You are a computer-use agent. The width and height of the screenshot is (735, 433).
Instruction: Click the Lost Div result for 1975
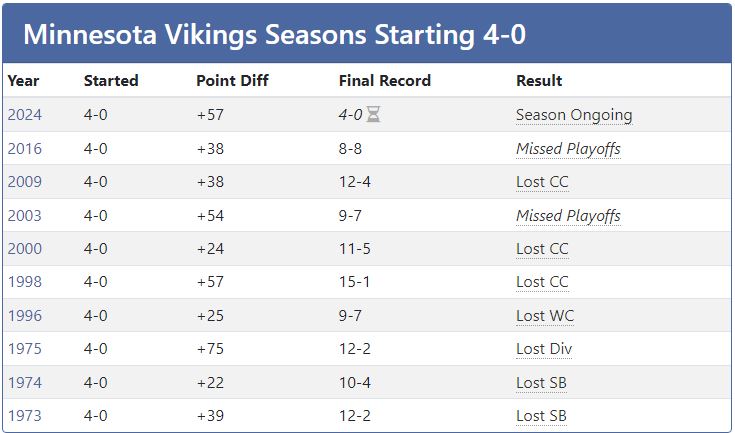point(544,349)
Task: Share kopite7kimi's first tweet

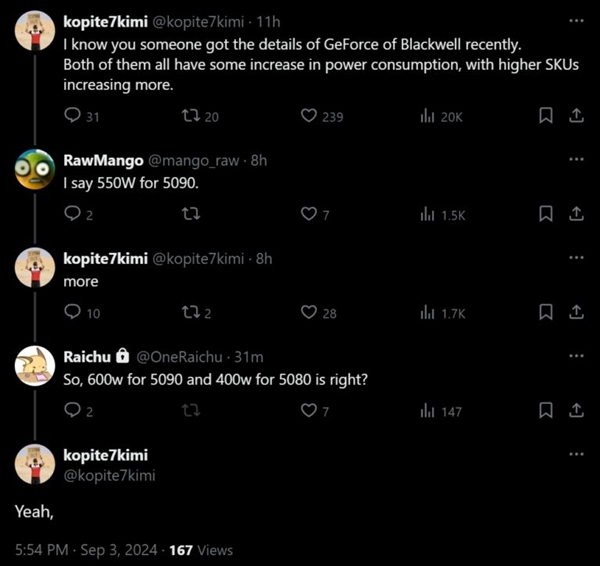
# # # # #
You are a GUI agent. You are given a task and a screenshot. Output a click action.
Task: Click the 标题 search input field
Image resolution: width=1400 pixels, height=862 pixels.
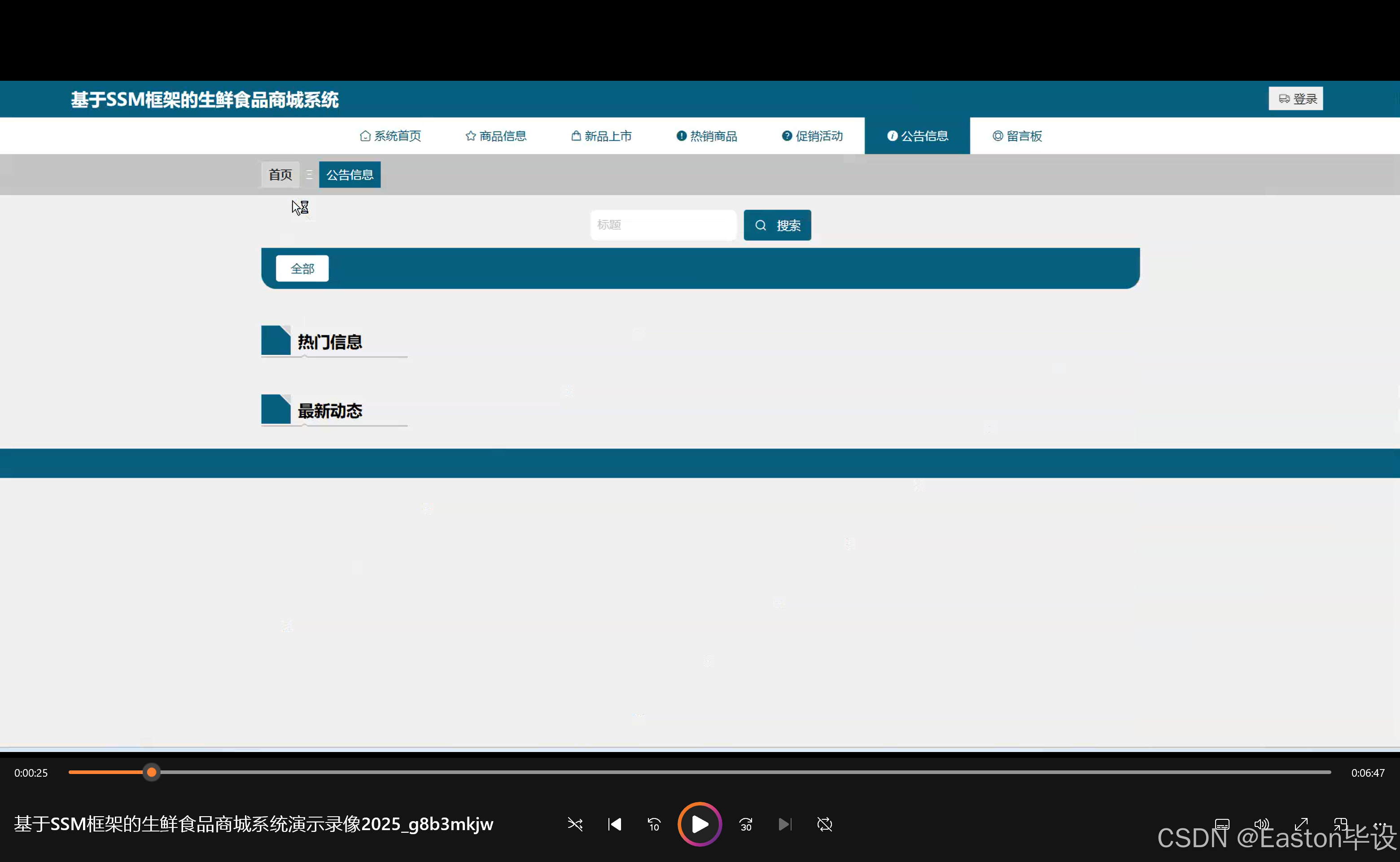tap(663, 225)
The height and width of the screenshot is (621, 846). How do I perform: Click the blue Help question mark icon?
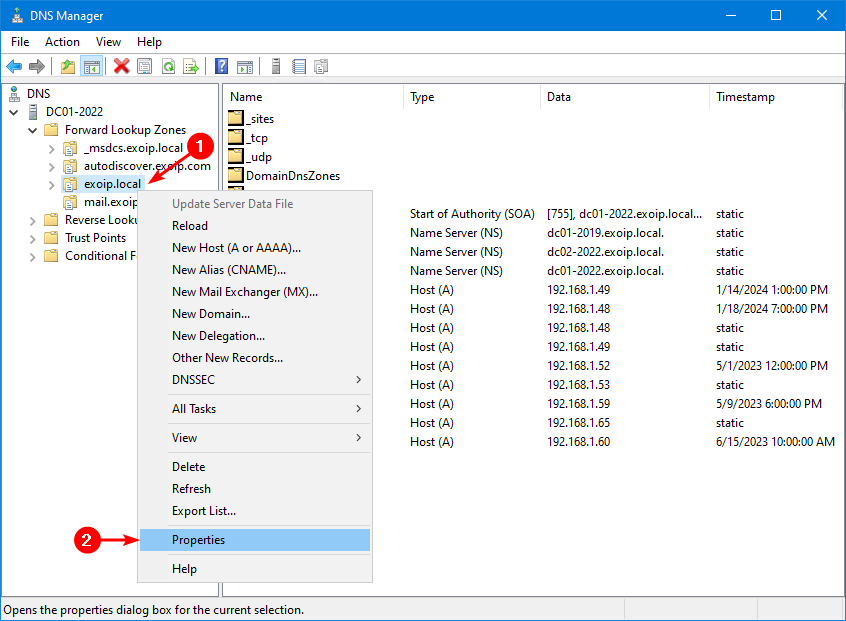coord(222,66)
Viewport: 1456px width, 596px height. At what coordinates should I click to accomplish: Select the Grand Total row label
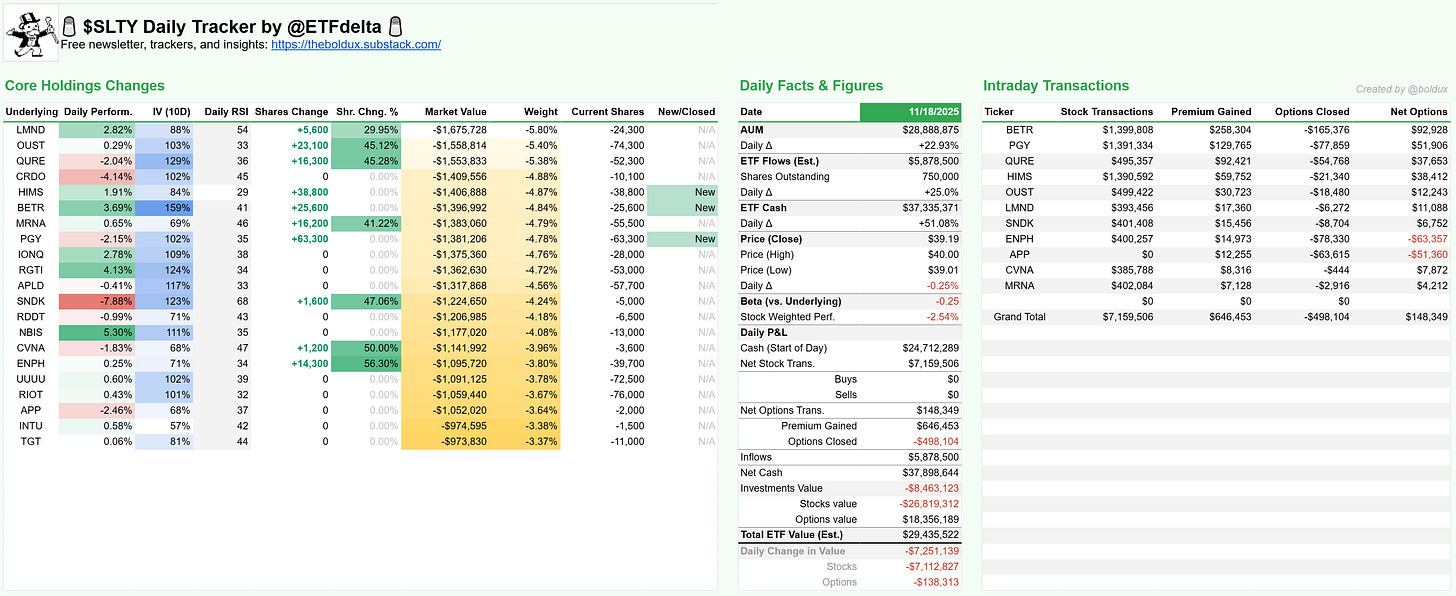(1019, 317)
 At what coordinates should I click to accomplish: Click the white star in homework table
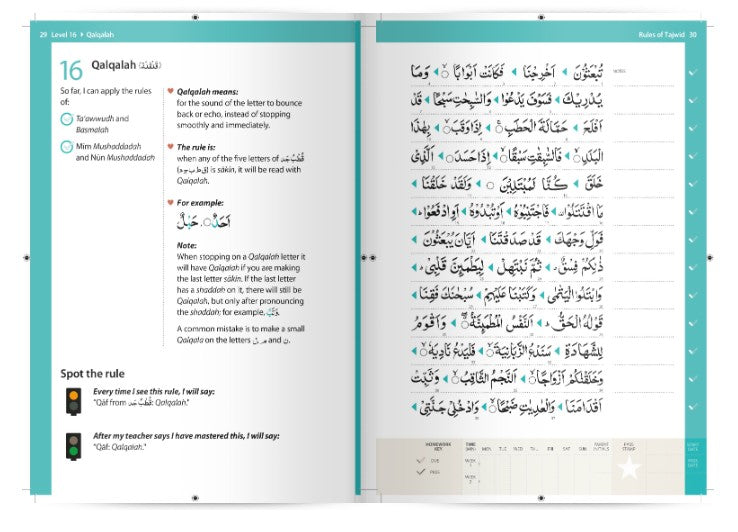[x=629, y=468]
# # # # #
Given instruction
Could you put the lines of the listing above into a JSON list of strings, one string per line and no blank lines? Begin at the line that contains "You are a GUI", stop after the line that contains "[x=629, y=468]", and leave the pictures out.

Solution below
[
  "You are a GUI agent. You are given a task and a screenshot. Output a click action.",
  "Task: Click the 标题 search input field",
  "Image resolution: width=1400 pixels, height=862 pixels.",
  "tap(663, 225)",
  "The height and width of the screenshot is (621, 846). How do I perform: Click the blue Help question mark icon?",
  "coord(222,66)",
  "Viewport: 1456px width, 596px height. At what coordinates should I click to accomplish: Select the Grand Total row label",
  "(1019, 317)",
  " At what coordinates should I click to accomplish: Click the white star in homework table",
  "[x=629, y=468]"
]